Cyanide

Toxicity

Contained in some insecticides and smoke from burning plastic

Cyanide is a metabolite of sodium nitroprusside – prolonged high-dose use may lead to cyanide toxicity

Cyanide reversibly binds to, and inhibits, cytochrome oxidase within the mitochondria

Cytochrome oxidase is  last enzyme (complex 4) in the respiratory electron transport chain.

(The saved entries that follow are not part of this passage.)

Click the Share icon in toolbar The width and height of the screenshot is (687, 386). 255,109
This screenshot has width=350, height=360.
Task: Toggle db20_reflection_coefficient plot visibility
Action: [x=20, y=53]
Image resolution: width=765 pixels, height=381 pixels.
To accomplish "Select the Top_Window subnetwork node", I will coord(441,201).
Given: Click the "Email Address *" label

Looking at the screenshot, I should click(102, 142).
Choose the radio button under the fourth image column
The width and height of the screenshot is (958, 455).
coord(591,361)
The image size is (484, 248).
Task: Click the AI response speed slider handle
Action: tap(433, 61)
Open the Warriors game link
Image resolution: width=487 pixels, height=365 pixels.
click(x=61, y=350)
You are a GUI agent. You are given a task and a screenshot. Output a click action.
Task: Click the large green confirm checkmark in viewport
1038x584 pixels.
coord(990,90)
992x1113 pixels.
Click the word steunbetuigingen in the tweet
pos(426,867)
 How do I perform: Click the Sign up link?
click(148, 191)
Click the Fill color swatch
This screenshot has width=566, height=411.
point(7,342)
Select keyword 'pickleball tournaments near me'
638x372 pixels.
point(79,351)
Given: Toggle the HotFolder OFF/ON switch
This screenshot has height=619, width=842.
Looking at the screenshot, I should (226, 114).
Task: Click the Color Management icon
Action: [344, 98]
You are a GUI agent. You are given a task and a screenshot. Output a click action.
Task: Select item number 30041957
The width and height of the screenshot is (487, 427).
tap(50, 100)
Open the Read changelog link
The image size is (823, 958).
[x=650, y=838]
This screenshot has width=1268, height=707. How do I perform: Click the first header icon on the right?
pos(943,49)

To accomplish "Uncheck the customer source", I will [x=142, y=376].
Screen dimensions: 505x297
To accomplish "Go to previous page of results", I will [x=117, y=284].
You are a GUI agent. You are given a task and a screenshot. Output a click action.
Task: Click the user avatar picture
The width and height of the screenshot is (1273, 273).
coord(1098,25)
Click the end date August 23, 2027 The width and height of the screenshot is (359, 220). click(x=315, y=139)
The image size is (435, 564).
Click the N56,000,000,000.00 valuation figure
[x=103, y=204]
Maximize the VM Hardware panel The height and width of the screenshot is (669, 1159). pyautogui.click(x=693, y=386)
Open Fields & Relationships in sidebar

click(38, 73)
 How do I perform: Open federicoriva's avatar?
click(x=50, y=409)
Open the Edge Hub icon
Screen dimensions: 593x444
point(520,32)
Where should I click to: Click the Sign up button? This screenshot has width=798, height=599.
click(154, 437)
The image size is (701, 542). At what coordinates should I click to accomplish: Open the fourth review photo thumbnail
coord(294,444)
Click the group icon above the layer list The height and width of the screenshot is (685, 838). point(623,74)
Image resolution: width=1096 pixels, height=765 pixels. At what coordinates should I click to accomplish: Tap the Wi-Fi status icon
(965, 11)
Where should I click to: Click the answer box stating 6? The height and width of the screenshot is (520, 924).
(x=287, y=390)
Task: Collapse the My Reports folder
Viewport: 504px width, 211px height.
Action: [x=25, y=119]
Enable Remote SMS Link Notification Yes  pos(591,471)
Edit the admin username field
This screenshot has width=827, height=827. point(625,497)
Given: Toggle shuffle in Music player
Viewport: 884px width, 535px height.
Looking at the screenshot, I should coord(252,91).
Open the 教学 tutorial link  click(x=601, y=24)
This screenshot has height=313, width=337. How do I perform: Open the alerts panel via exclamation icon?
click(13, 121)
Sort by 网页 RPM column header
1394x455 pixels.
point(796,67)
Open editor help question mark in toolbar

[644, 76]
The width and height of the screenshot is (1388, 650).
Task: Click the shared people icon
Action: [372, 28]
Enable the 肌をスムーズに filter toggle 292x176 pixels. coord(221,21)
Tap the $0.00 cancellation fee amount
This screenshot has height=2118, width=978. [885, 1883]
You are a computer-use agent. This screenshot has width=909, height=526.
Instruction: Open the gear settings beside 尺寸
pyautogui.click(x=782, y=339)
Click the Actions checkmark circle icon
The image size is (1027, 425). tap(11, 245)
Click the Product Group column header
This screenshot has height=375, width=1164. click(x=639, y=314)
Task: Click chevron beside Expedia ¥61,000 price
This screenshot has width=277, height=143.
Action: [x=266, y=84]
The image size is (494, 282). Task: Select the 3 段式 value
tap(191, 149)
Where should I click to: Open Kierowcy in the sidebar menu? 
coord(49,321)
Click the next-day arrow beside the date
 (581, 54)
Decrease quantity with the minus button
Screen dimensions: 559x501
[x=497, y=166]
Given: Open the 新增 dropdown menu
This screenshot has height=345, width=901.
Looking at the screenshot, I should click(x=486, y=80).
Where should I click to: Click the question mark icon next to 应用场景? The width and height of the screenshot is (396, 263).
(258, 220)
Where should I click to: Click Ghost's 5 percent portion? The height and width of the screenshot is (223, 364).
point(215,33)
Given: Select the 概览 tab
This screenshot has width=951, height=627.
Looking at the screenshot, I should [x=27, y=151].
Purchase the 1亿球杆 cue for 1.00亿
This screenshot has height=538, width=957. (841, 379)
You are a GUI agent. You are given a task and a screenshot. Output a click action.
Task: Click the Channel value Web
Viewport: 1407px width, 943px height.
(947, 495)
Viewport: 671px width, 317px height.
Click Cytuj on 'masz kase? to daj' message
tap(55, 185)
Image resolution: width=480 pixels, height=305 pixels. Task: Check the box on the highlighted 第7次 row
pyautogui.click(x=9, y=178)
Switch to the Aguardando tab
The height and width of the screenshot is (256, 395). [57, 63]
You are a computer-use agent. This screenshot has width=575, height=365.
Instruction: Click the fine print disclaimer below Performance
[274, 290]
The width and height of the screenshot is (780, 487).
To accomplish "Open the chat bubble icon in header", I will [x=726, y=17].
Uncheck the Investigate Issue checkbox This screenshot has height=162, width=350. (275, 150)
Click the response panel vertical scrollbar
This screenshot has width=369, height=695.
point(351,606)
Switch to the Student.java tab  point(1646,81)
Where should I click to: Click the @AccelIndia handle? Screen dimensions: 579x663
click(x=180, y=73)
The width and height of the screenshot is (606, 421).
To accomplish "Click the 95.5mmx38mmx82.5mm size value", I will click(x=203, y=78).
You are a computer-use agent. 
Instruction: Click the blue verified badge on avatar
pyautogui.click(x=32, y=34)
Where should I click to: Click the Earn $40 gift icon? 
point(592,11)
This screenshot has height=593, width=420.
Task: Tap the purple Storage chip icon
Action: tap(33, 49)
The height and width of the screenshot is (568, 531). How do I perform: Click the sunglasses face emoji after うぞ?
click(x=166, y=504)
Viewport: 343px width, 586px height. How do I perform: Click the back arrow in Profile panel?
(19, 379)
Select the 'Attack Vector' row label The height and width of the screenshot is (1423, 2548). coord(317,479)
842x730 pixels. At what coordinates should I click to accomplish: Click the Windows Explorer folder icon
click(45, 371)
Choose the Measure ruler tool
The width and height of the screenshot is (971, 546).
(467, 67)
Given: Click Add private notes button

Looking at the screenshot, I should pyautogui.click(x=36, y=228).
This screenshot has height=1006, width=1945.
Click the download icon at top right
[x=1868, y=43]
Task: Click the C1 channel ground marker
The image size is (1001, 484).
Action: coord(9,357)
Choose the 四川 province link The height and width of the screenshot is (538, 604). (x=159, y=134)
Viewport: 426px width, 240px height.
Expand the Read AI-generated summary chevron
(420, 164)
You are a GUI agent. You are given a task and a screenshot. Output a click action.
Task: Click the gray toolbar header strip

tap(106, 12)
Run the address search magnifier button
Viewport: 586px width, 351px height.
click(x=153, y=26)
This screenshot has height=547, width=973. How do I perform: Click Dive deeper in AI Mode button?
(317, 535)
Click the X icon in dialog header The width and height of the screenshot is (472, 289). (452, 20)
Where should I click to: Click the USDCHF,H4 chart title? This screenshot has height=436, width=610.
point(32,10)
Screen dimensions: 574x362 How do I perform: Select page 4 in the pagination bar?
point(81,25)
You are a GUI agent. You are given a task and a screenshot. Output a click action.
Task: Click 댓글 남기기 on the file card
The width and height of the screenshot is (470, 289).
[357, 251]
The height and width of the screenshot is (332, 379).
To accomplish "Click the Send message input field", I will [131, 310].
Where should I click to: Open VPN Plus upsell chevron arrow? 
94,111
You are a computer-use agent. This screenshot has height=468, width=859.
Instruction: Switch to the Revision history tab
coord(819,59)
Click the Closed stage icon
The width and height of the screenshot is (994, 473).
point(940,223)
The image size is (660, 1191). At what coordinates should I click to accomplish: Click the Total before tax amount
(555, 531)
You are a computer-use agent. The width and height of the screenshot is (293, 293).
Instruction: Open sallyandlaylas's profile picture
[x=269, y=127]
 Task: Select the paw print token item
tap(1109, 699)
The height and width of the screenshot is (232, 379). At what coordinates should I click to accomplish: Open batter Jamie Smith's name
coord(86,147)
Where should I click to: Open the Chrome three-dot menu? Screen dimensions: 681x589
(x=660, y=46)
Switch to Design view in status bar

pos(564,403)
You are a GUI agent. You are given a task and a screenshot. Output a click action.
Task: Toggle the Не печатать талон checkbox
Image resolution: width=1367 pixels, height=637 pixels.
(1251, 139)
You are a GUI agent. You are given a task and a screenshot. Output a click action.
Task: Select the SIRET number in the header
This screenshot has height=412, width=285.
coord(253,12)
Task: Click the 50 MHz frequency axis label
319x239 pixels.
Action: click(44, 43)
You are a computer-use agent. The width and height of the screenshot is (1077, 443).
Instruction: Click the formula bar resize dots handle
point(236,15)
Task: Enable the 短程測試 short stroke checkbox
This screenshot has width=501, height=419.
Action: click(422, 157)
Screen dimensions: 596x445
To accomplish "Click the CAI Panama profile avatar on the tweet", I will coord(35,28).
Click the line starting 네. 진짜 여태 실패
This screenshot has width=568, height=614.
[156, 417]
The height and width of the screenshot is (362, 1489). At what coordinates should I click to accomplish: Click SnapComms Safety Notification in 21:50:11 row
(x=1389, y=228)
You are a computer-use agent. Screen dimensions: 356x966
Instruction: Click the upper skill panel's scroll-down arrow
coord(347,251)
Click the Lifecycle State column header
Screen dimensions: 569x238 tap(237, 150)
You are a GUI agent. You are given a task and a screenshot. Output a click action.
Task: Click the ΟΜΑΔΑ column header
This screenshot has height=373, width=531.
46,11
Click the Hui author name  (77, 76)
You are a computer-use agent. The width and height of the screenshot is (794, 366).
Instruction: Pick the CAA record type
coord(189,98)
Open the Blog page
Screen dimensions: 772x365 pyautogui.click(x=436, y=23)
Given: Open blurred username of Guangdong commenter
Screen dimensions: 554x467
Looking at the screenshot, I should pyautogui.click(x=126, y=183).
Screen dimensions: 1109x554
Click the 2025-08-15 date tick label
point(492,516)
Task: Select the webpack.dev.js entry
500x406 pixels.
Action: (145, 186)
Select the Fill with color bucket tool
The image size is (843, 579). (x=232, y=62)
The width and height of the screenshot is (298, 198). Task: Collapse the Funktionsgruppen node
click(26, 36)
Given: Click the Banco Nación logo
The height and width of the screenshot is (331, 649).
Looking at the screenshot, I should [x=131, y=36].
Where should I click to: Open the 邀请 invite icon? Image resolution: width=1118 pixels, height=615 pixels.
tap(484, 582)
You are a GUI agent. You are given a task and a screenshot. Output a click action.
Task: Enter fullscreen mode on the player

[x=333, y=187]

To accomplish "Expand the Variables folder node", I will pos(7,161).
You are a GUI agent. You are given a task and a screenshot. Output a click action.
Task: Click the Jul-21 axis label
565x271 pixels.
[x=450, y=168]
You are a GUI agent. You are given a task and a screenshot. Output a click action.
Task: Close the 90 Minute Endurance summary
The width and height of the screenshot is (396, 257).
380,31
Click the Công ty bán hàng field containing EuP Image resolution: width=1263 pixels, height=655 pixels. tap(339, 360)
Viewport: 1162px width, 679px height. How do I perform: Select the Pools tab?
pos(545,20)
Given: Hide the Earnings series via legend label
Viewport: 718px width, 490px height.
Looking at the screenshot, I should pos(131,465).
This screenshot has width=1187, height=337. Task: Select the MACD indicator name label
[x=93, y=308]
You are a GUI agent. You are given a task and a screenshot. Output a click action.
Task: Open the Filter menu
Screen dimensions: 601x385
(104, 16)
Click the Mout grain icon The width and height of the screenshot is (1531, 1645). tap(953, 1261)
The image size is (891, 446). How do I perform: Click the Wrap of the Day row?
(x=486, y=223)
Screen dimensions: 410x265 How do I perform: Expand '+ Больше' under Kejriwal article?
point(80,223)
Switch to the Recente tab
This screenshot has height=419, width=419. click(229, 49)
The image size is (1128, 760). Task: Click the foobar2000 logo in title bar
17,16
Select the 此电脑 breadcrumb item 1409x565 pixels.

It generates a transmembrane electrochemical potential which ATP synthase uses to synthesise ATP

As such, in cyanide toxicity, ATP is produced only by anaerobic means and cytotoxic hypoxia ensues.

Features

  • Clinical features are vague
  • Confusion
  • Dyspnoea
  • Coma
  • Seizures
  • Classic biochemical picture is of unexplained lactic acidosis and high ScvO2 (anaerobic metabolism despite adequate oxygen delivery)

Management

Cyanide can be absorbed through the skin – avoid contamination!

Consider gastric lavage

The following antidotes are available:

Amyl nitrate

  • Converts haemoglobin to methaemoglobin
  • Cyanide has a higher affinity for methaemoglobin than for cytochrome oxidase so preferably binds to the former
  • High methaemoglobin levels may however result in reduced O2 delivery
  • Titrate therapy to achieve methaemoglobin levels of 20-30%

Hydroxocobalamin

  • Binds to cyanide to form cyanocobalamin (excreted in urine)
  • Used on a routine basis for smoke inhalation victims regardless of evidence of cyanide toxicity

Sodium thiosulphate

  • Binds to cyanide to form thiocyanate (excreted in urine)
  • This reaction is however slow so sodium thiosulphate cannot be used as monotherapy

Dicobalt edetate (EDTA)

  • Cobalt ions bind to cyanide
  • Limited to severe cases as ocbalt-containing compounds are toxic (mitigated by co-administration of glucose)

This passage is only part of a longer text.